[Passage shown]
*** Begin section ***

Jean-Pierre Worms (16 July 1934 – 12 July 2019) was a French sociologist and former parliamentarian who was active in the associative sector.

He combined the profession of sociologist with political activity which was initially militant but is now mainly associative.

He was elected to the city council of Mâcon (Saône-et-Loire, Burgundy, France) in 1977 and became assistant mayor in charge of economic affairs. He was a member of the Conseil général of Saône-et-Loire for the canton of Mâcon-South from 1989 - 1995. He was active in promoting local economic development and the income guarantee called the revenu minimum d'insertion or RMI).

As a representative of the French parliament to the parliamentary assembly of the Council of Europe, he bore responsibility for the additional protocol to the European Convention of Human Rights defining and protecting the rights of national minorities. He is quoted as saying "Along with decentralisation, it is the thing of which I am proudest during my twelve years in parliament".

*** End section ***

[Aim of the task] Copy the passage on Jean-Pierre Worms word for word, starting with "Jean-Pierre Worms (16" and going on through "d'insertion or RMI).". The listing that follows was taken from a different source than the text about Jean-Pierre Worms.

[Information shown]
*** Begin section ***

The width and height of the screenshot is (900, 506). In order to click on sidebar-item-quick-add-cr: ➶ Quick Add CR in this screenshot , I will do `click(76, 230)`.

*** End section ***

[Response to this exercise]
Jean-Pierre Worms (16 July 1934 – 12 July 2019) was a French sociologist and former parliamentarian who was active in the associative sector.

He combined the profession of sociologist with political activity which was initially militant but is now mainly associative.

He was elected to the city council of Mâcon (Saône-et-Loire, Burgundy, France) in 1977 and became assistant mayor in charge of economic affairs. He was a member of the Conseil général of Saône-et-Loire for the canton of Mâcon-South from 1989 - 1995. He was active in promoting local economic development and the income guarantee called the revenu minimum d'insertion or RMI).